The center would be a year-round hub for JAS education programs, including the academy; it would also establish permanent, professional-level recording space so academy participants no longer turn to makeshift studios in local hotels for the recording and mixing components for that program.

Jazz Aspen-Snowmass Academy musicians play under the Village Express lift during Fridays on the Mall in Snowmass Village on Friday, July 23, 2021.
Kelsey Brunner/Aspen Times

Though performance is a component of the program, it isn’t the only focus; the JAS Academy also aims to instill skills — in life and in the studio — that will help participants think beyond the sheet music, McBride said, “because musicianship is only a reflection of who you are as a person.”

Hands-on sessions on recording and mixing teach participants how to use the software to package their music; lectures from accomplished pros lend perspective to the business; each session culminates with students presenting electronic press kits marketing their work to a room of bookers and promoters, according to Bergeron, the program director.

“As young jazz students, they think mostly about the music,” Bergeron said in a July 23 interview at the Limelight. “Now, we have to get them to start thinking about, ‘OK, you can make the great music. Now what are you going to do with it?'”
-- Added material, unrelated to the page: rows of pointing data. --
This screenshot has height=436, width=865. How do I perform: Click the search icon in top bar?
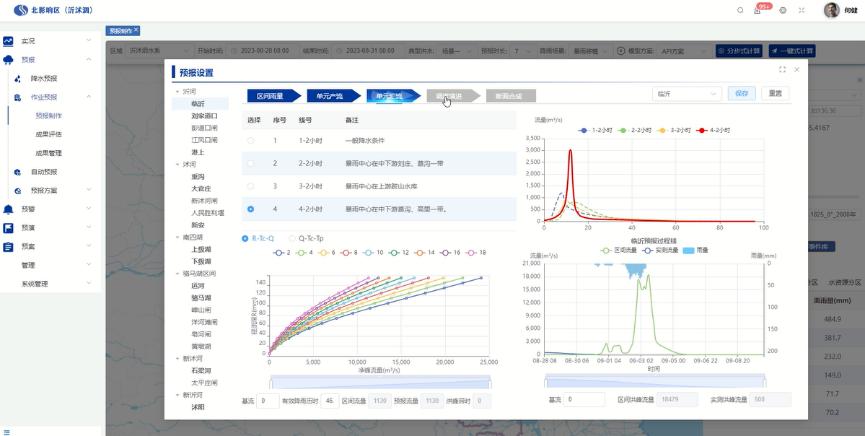click(741, 10)
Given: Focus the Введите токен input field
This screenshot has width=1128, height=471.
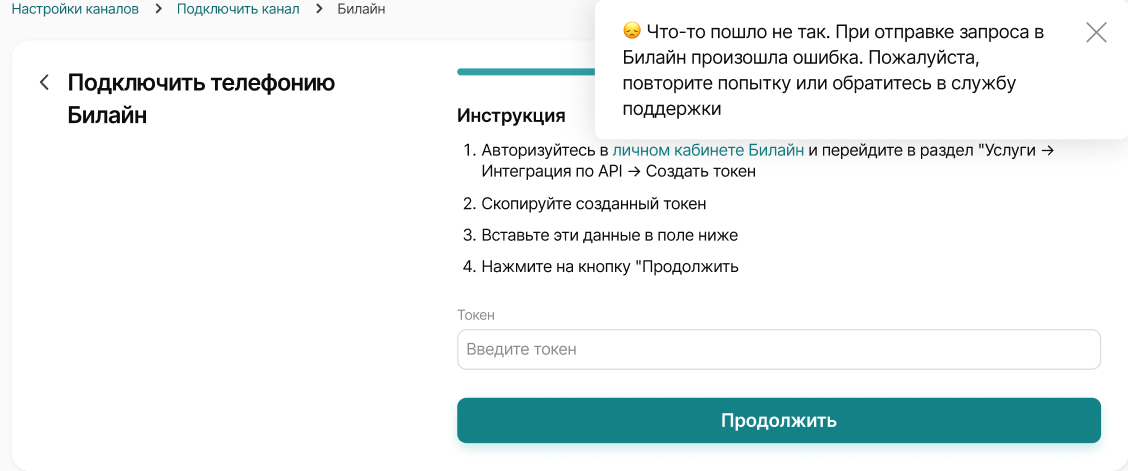Looking at the screenshot, I should (778, 350).
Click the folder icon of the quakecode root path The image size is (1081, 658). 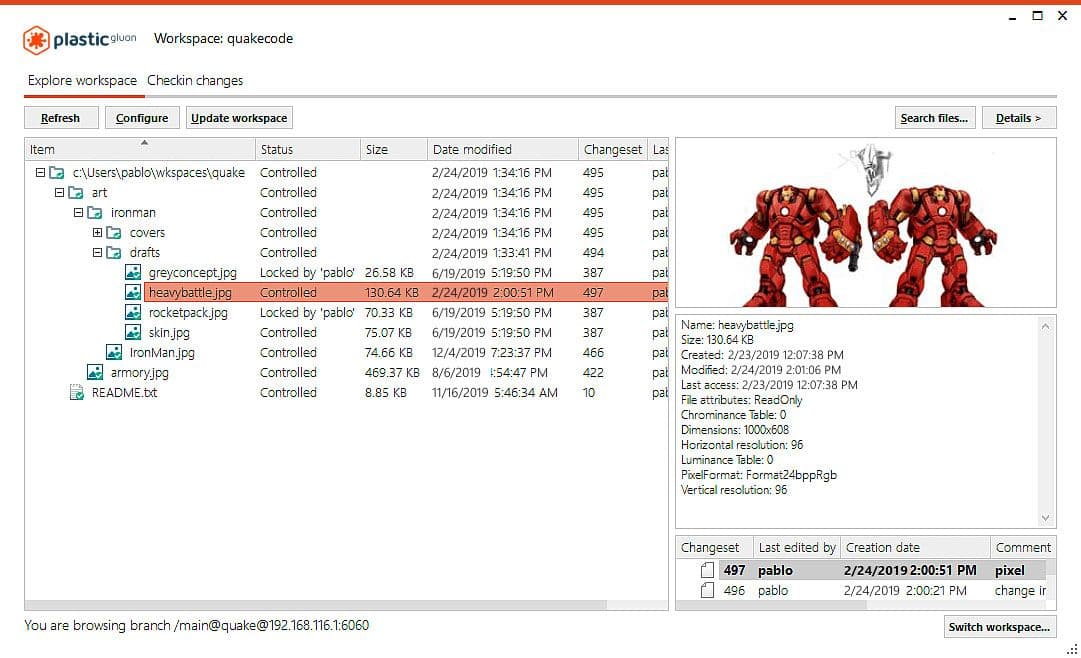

Students participating in the individual/big band session of the Jazz Aspen-Snowmass Academy perform outside the Hotel Jerome on Tuesday, July 27, 2021.
Steve Mundinger/Courtesy photo

Michael Dudley, an alum of the JAS Academy, is one of the faculty members lending expertise to that mission; he teaches recording and production at the program.
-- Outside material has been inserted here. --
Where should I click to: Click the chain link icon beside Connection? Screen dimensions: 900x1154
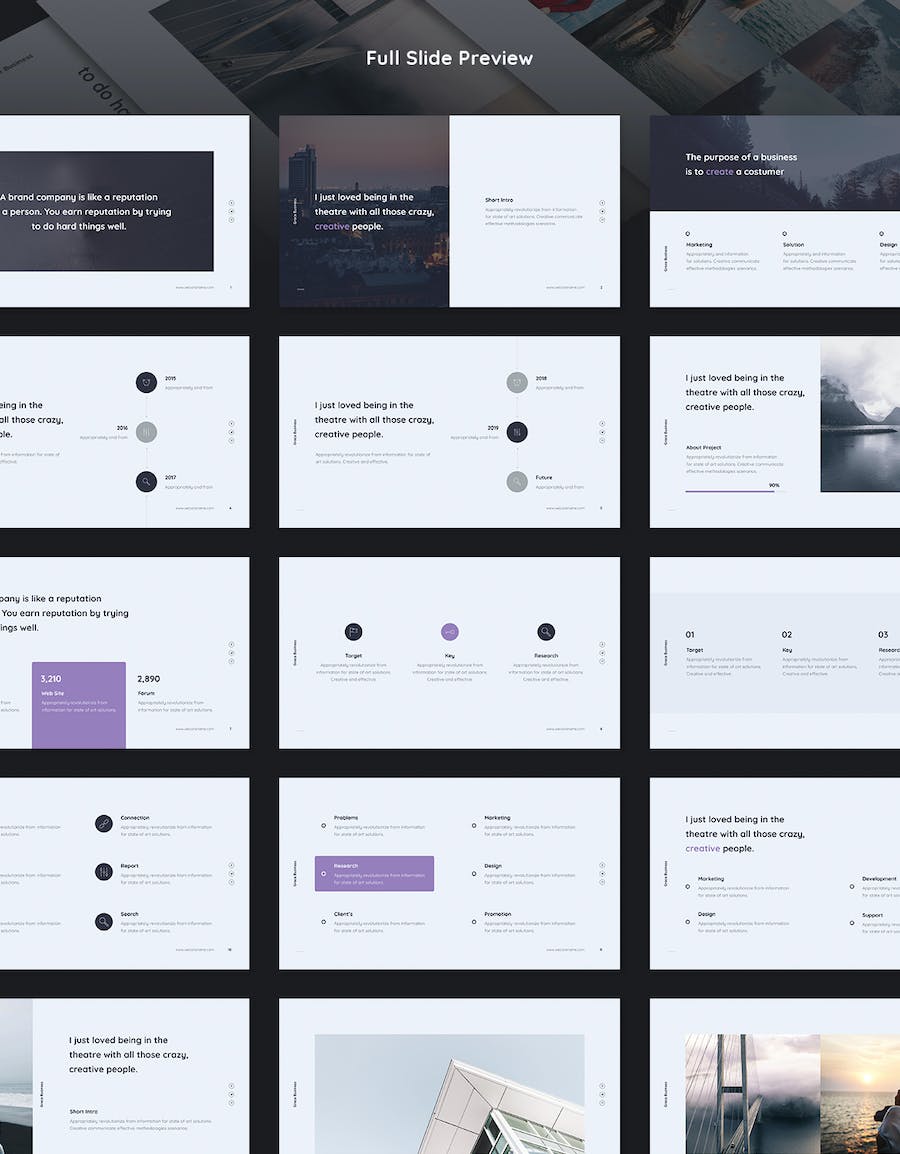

It has become an almost necessary skill set for the modern musician, Dudley said when he joined Bergeron in a conference room at the Limelight last week; there are so many artists who can perform and produce that to only perform — no matter how well — may no longer be sustainable in the industry.

But knowing how to mix a song isn’t just about eking out a viable living as an artist, Dudley noted. It’s about the collaborative nature of making music, too.

“The more you know about all different parts of this process, the more you can relate to the other people who are a part of it, and so it becomes — it goes back to human connection, and that’s what we do when we play,” Dudley said.